Politics and religion. These two things go hand in hand. Our country believes in the separation between church and state, but the reality is that politicians must embrace their party platform in order to get and stay elected. Conservative politicians are seen as God-fearing, gun-rights advocates, whereas liberals tend to advocate setting limitations on the right to bear arms.
In the North Raleigh Arts and Creative Theatre’s current production of Jason Odell Williams’ Church & State, directed by Yvonne Belsenti Anderson, Republican U.S. Senator Charles Whitmore (played by Brian Yandle) is running for reelection when a gunman bursts into a Raleigh, NC school and kills innocent children. After seeing his friend’s children buried, Senator Whitmore makes an offhand comment to a reporter that, perhaps, prayer is not what is needed to solve the gun problem.
Indeed, the shooting leads Whitmore to question his faith and what the country needs regarding gun control. He starts wondering if he should change his position on gun rights, speak his truth and, perhaps, actually make a change in the world. However, if he risks doing to, he risks losing his base supporters and, perhaps, risks losing the election.
Of course, Whitmore’s pious wife Sara (Melanie Simmons) is shaken when her husband starts talking about losing his faith in God. So is his campaign manager, Alex (Liz Webb).
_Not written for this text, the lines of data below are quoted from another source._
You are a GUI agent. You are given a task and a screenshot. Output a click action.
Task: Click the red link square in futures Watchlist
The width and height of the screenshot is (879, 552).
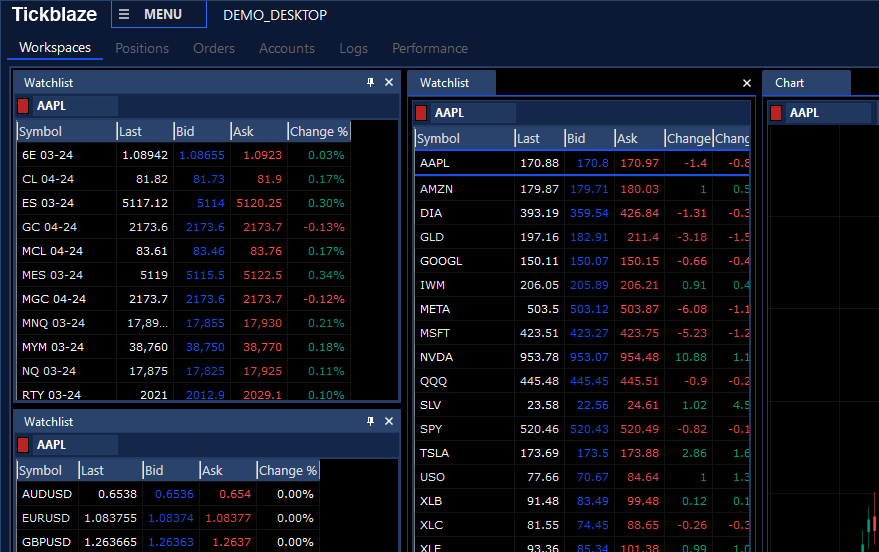24,106
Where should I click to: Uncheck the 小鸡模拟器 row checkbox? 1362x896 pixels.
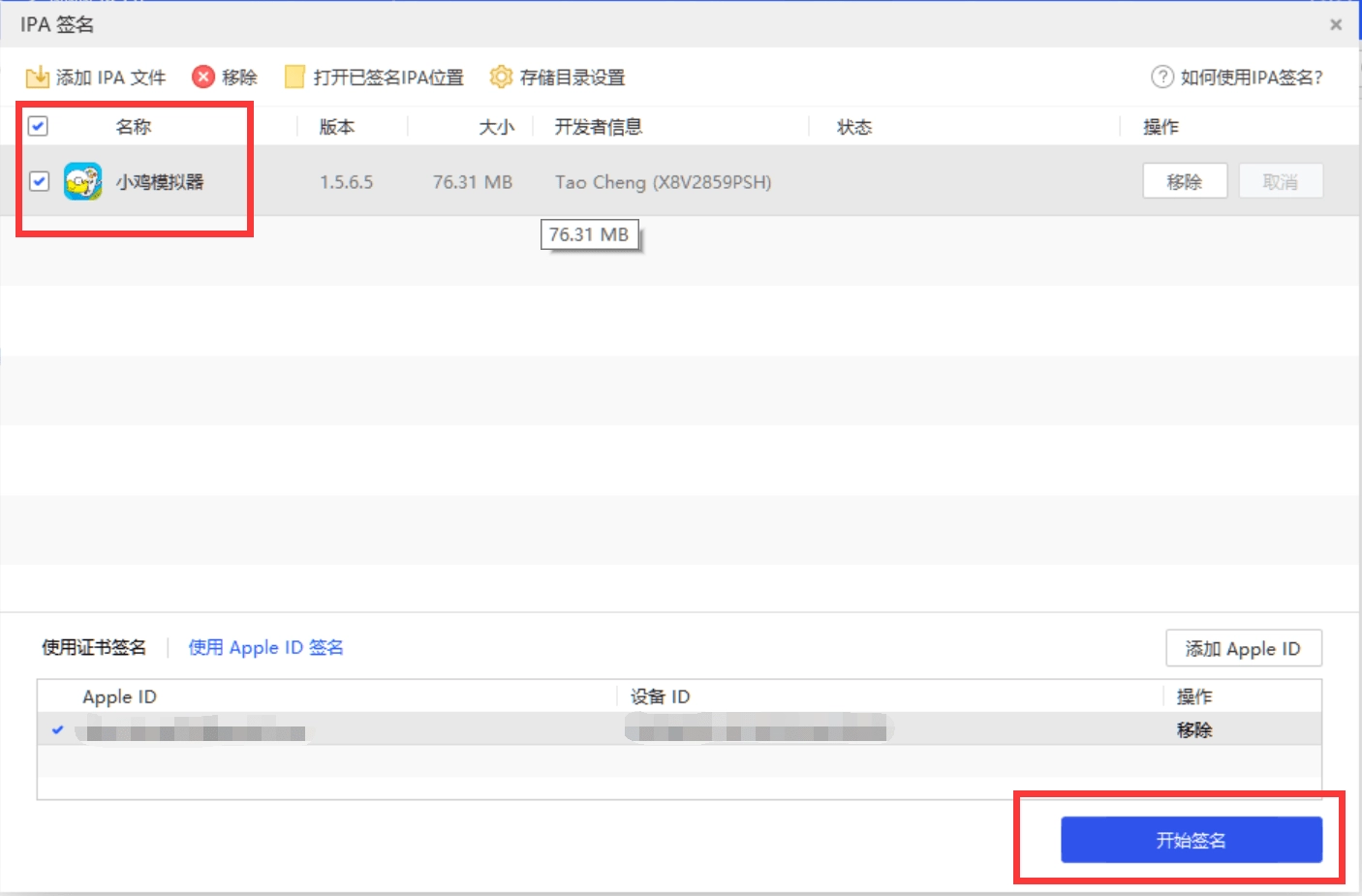(x=39, y=181)

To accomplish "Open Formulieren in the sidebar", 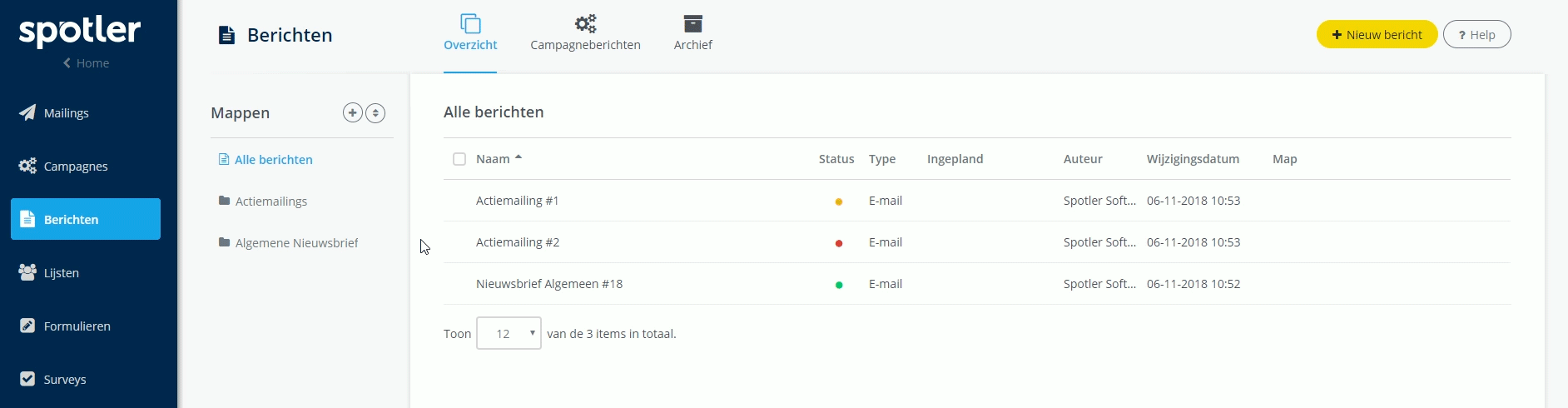I will 65,326.
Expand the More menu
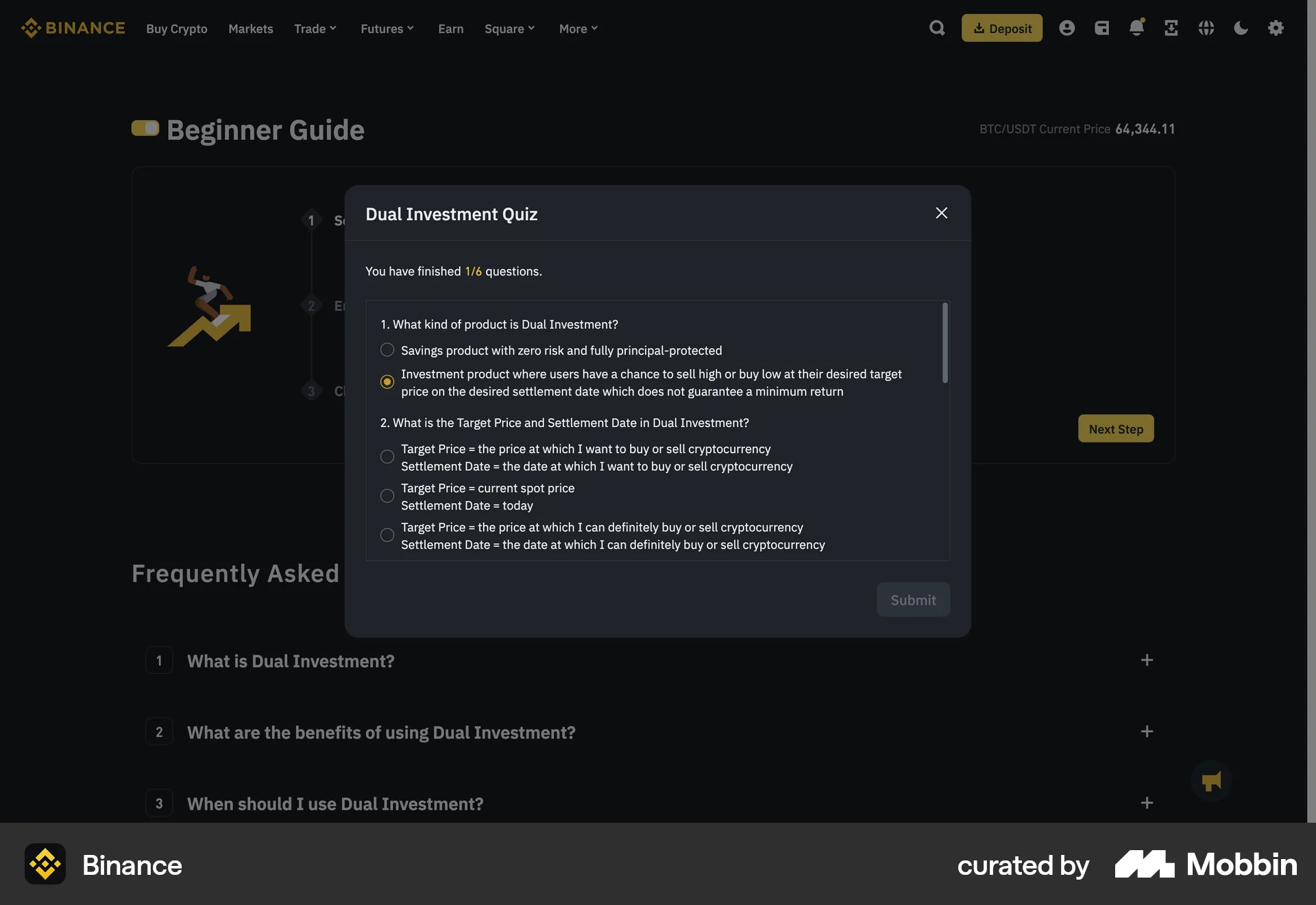The width and height of the screenshot is (1316, 905). 578,29
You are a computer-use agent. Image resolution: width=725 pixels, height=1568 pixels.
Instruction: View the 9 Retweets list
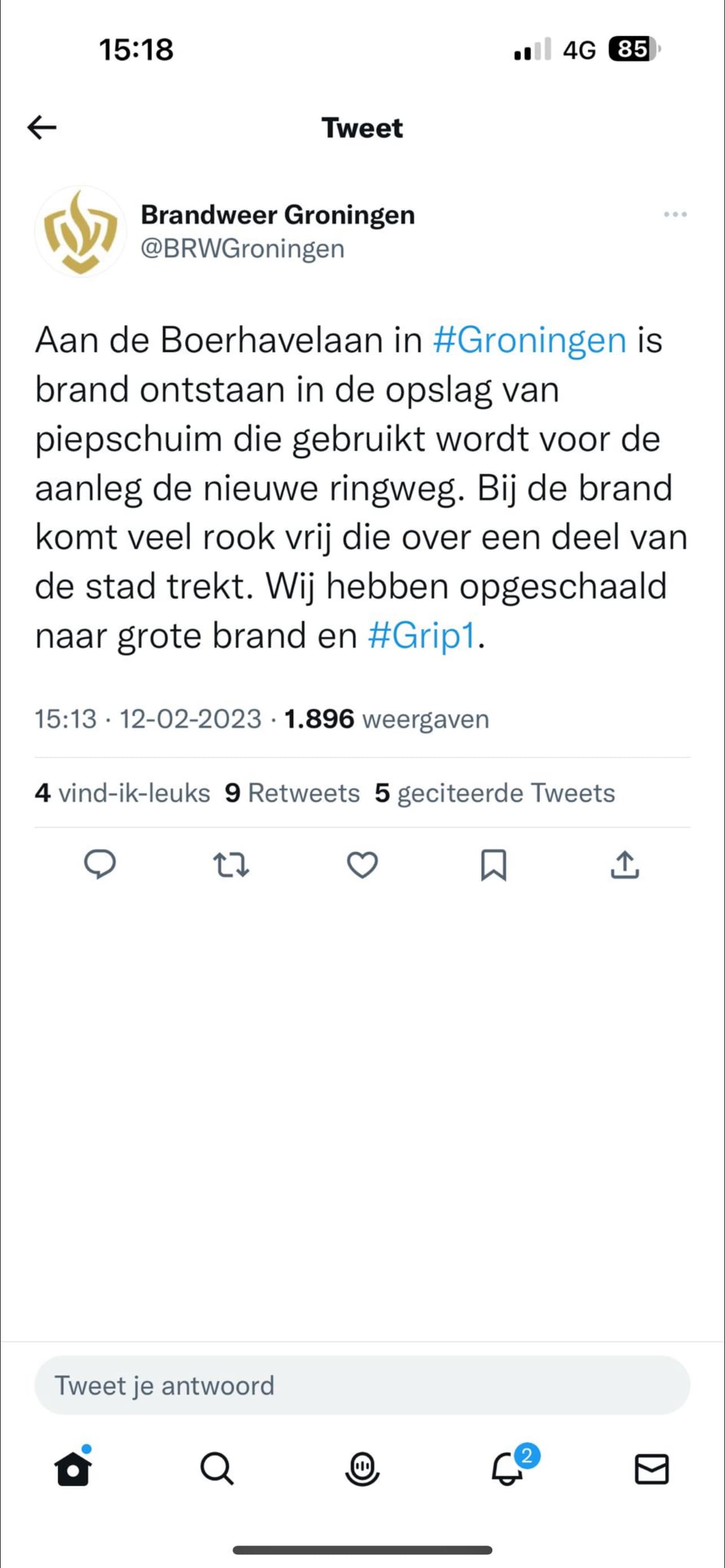tap(292, 793)
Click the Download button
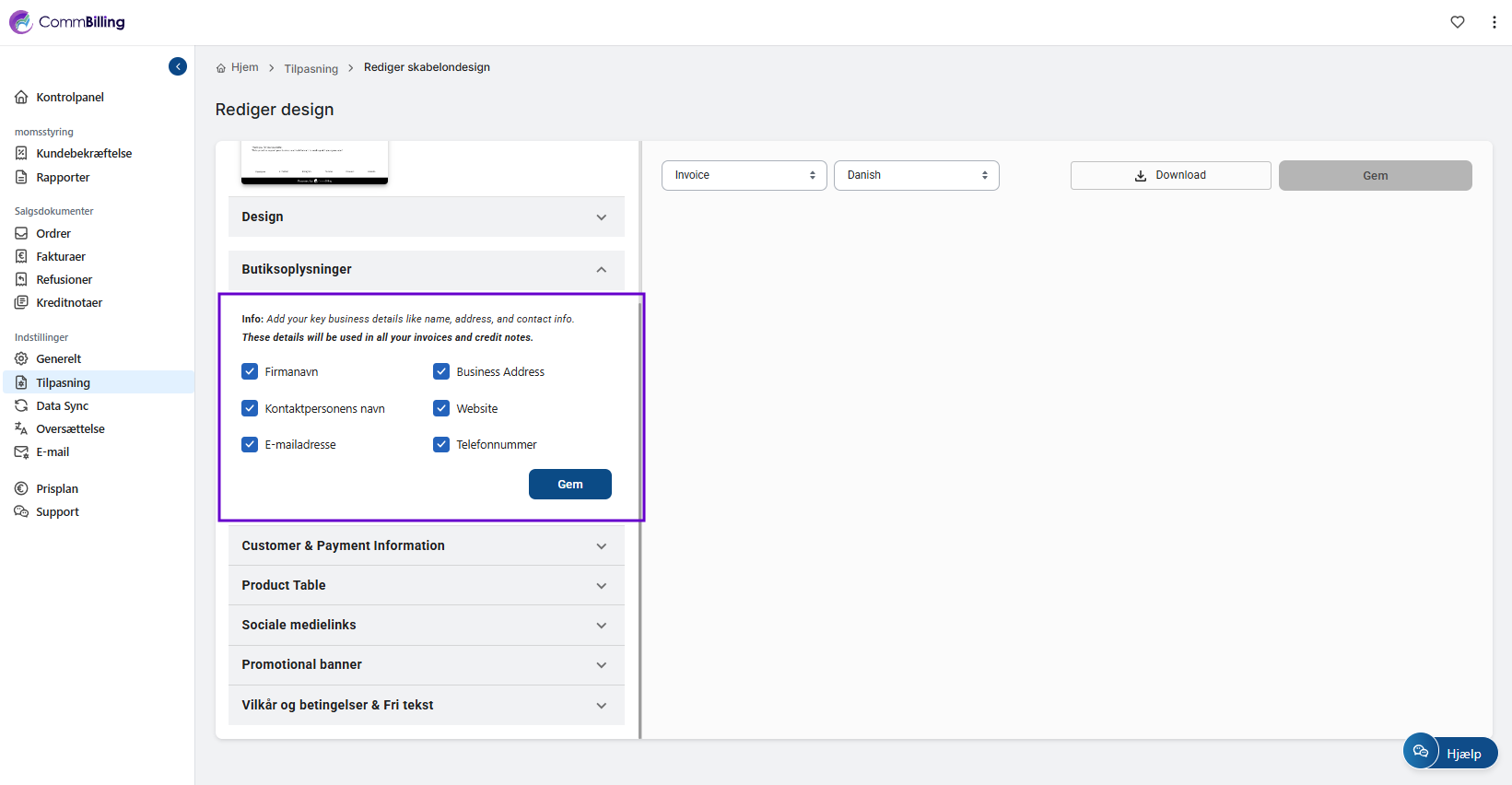Screen dimensions: 1512x785 click(x=1170, y=175)
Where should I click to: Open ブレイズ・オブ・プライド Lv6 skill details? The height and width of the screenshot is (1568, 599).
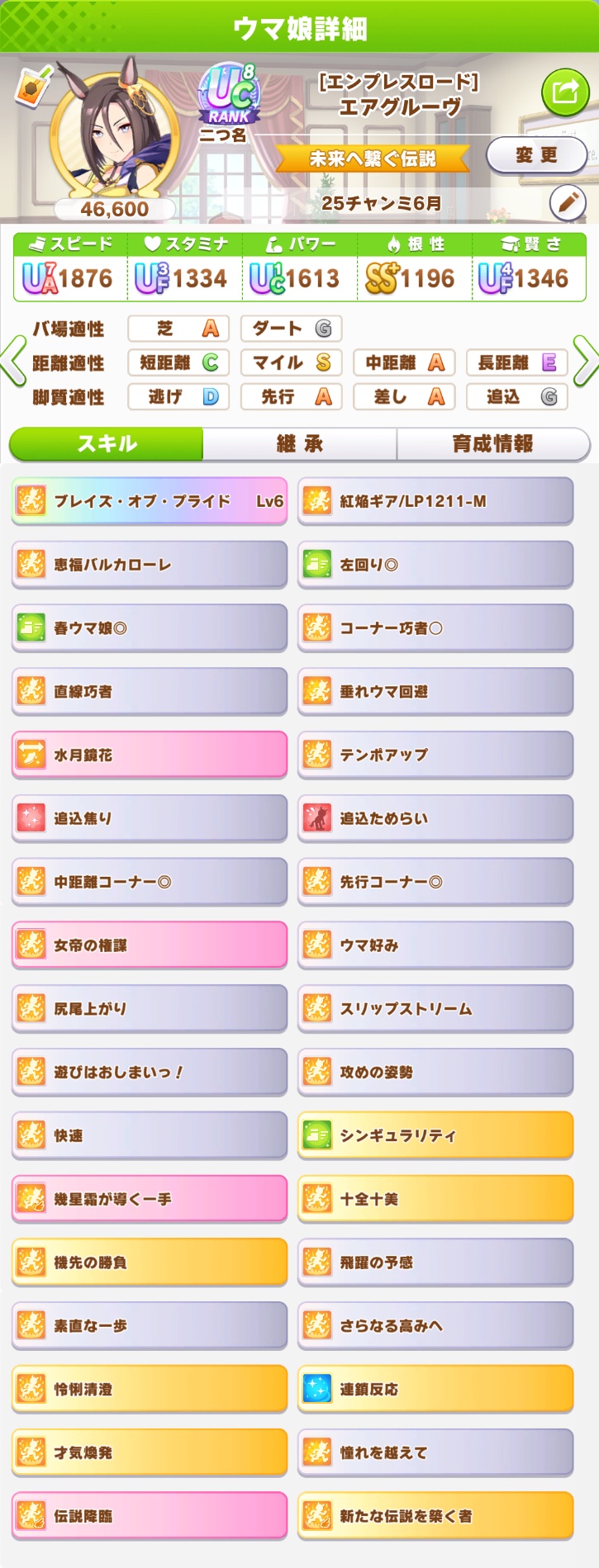pyautogui.click(x=150, y=501)
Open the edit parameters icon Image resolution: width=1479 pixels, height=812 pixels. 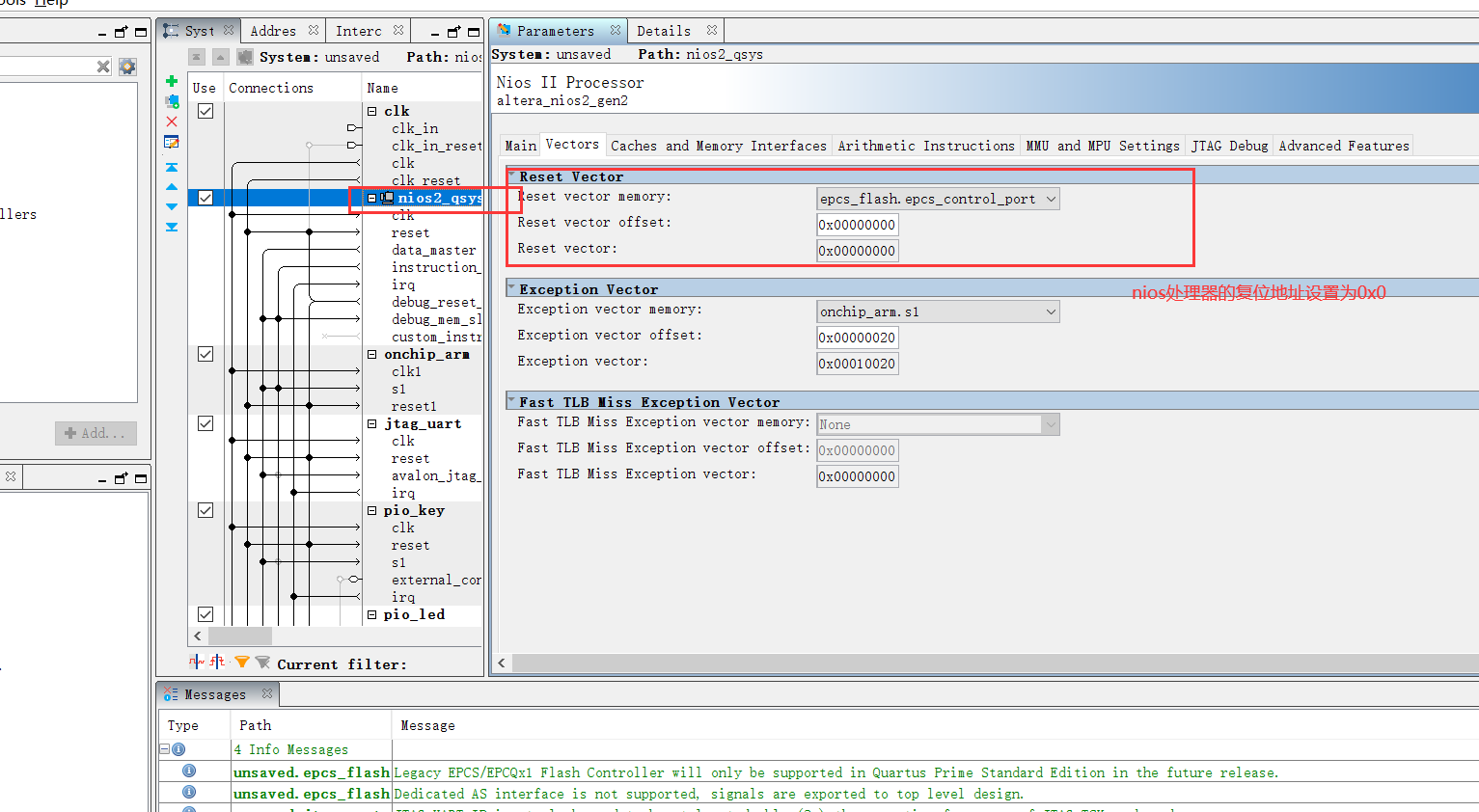click(x=171, y=142)
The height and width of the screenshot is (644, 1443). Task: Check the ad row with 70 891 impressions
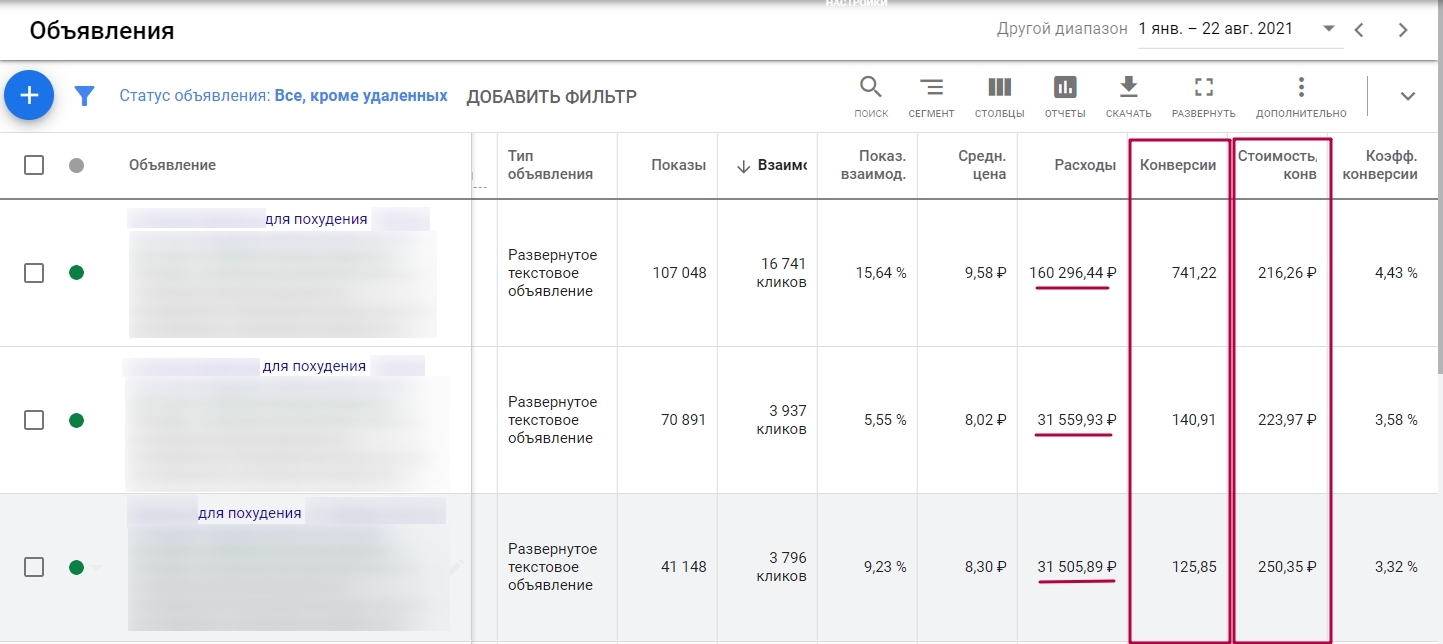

They both feel that with victory within his grasp; and on the eve of an important speech to his base, Whitmore should stick to the party line and deliver his speech “with confidence, humility, and no specifics” — the proper way to deliver a political speech, according to Alex.
We see Whitmore question it all. He compares religion to bottled water — all the same on the inside, with different labels on the outside, each selling their brand as better. Of course, Whitmore’s wife is aghast, wondering when he lost his faith in God and wanting to retain her place as a congressional wife.
Will Whitmore risk it all and speak his mind about his crisis of faith? Will he advocate gun control?
The play deals with the speech that Whitmore ultimately gives, and its effect on him, his supporters, and the country. The dialogue is well-timed. When necessary, every word is squeezed into a small space, with the characters at times talking over each other, giving the dialog an authentic feel.
The characters’ problems are intentional, well-rehearsed, and very natural under the circumstances. Melanie Simmons shines as a ditsy, shiny politician’s wife, and Liz Webb is all business and brusqueness as Whitmore’s campaign manager. They are great counterpoints for each other.
For his part, Brian Yandle makes a great politician. We will leave it to you whether that is a compliment or not!
The fourth member of the cast, Christian O’Neal, plays multiple roles. He provides comic relief as serious scenes unfold all around him.
The set by Thomas Mauney is a perfect rendition of a “green room” at N.C. State University’s Stewart Theatre, complete with authentic looking cinder-block walls, exterior conduit pipes, sturdy furniture, and fan photo wall hanging. The set designer really did his homework. There were also excellent choices in lighting — especially for final scenes.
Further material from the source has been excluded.